▶ What the task asks
Using the entries below, write out the line with "Task: Click the Sort A to Z icon", the line with "Image resolution: width=500", and every line in between, exactly as each is written.

▶ Extracted material
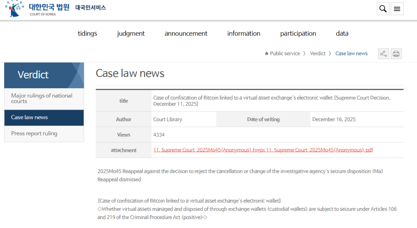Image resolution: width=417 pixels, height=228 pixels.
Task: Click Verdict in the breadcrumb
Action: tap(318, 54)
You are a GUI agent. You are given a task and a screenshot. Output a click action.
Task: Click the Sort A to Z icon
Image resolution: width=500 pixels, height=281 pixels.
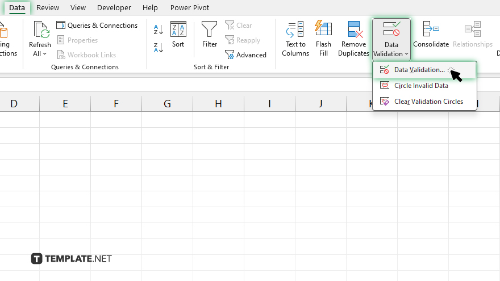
* * *
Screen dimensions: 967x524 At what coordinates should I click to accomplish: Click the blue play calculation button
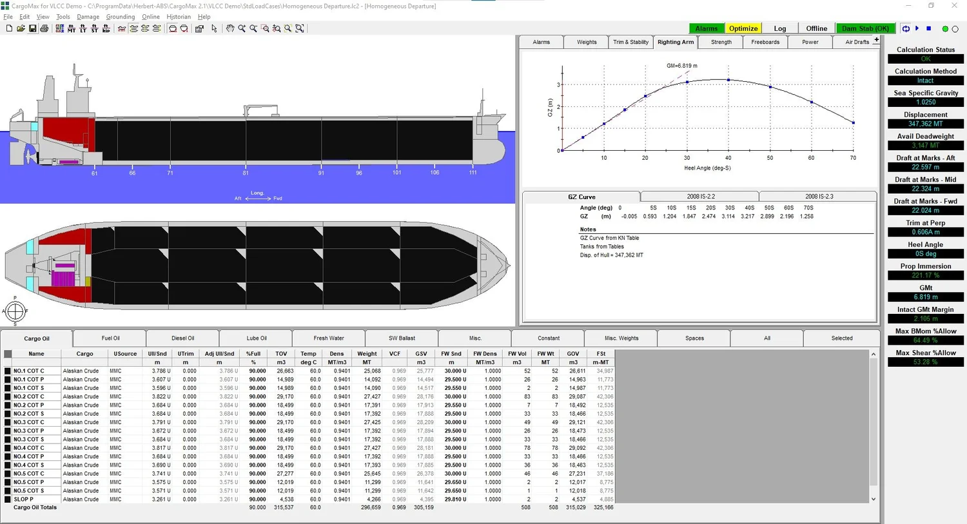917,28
* * *
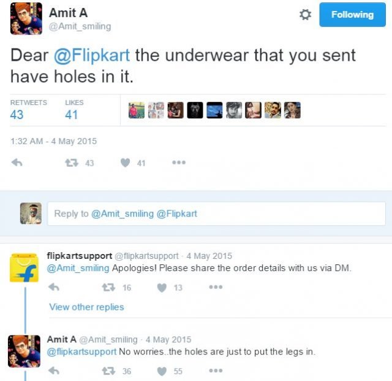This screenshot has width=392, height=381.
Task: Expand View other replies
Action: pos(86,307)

▶ Worked solution
Task: Click the Sort A to Z icon
Image resolution: width=500 pixels, height=281 pixels.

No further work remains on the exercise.